__EXERCISE OBJECTIVE__: Return each line in the records below that includes "computer".

(Pixel coordinate grounding data)
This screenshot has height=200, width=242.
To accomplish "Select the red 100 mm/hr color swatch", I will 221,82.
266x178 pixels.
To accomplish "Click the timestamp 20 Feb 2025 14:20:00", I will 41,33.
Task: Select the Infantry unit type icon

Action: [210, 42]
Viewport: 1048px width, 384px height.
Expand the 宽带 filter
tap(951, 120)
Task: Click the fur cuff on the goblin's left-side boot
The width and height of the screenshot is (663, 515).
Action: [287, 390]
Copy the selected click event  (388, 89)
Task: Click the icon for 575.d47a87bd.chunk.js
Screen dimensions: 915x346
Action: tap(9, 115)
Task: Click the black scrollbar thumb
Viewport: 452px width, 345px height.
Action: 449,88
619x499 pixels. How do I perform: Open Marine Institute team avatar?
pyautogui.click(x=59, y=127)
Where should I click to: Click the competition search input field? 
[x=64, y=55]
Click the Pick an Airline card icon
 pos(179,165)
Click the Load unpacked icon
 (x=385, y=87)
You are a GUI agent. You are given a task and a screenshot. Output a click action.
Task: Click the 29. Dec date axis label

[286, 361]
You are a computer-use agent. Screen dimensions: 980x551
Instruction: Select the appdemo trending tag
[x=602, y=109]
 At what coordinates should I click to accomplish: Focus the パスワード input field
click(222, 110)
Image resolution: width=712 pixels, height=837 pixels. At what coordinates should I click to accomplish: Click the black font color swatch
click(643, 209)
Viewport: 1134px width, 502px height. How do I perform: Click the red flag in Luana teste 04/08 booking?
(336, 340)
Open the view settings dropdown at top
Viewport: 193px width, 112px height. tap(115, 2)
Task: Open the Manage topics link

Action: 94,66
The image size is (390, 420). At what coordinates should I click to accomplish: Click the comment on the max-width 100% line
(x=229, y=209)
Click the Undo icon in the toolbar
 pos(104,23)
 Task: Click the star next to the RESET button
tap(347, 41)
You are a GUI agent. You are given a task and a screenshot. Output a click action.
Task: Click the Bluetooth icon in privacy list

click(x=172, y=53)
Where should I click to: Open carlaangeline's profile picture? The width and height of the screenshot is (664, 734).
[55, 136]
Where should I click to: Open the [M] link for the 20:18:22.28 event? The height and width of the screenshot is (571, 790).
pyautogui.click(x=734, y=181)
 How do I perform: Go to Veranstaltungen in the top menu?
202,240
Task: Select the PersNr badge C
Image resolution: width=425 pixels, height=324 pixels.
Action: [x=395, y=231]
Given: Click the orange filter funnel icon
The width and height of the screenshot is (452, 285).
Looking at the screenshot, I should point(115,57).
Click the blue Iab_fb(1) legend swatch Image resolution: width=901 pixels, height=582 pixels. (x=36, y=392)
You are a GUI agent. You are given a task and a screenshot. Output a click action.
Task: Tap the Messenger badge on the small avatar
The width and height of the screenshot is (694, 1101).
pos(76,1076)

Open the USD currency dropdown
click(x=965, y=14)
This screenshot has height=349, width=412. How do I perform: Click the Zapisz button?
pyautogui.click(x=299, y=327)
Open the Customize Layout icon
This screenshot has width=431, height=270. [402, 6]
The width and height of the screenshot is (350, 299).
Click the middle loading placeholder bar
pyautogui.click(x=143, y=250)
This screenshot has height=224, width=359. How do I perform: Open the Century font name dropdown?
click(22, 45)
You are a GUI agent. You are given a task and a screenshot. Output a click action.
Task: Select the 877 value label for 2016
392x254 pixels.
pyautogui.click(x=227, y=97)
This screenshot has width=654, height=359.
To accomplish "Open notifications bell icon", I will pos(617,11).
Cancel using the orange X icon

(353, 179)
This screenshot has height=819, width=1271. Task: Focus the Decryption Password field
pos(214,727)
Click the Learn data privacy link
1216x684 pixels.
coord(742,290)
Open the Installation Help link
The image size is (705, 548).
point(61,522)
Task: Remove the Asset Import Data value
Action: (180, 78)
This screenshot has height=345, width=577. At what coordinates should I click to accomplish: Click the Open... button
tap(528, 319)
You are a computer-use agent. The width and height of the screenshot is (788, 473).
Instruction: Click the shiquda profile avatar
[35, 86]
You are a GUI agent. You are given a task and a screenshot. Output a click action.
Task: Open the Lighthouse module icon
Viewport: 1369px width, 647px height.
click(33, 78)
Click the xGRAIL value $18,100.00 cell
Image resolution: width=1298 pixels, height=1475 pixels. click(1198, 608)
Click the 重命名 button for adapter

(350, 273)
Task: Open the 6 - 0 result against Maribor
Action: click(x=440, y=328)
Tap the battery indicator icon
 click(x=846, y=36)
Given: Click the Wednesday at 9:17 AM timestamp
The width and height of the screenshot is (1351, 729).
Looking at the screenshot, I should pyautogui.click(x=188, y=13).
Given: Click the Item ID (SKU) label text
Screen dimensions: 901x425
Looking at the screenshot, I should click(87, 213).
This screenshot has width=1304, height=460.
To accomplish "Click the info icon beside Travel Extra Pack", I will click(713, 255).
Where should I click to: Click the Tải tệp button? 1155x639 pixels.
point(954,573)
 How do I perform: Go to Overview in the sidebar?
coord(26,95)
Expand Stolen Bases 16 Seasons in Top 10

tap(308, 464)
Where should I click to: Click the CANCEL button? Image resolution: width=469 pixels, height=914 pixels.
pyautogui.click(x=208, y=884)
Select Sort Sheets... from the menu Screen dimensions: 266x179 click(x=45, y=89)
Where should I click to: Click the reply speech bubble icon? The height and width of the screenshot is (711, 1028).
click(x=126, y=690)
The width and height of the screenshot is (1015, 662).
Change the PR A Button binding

__YOUR SOLUTION__:
You are a computer-use agent. Screen dimensions: 980x551
You are a computer-use agent. The width and height of the screenshot is (788, 473).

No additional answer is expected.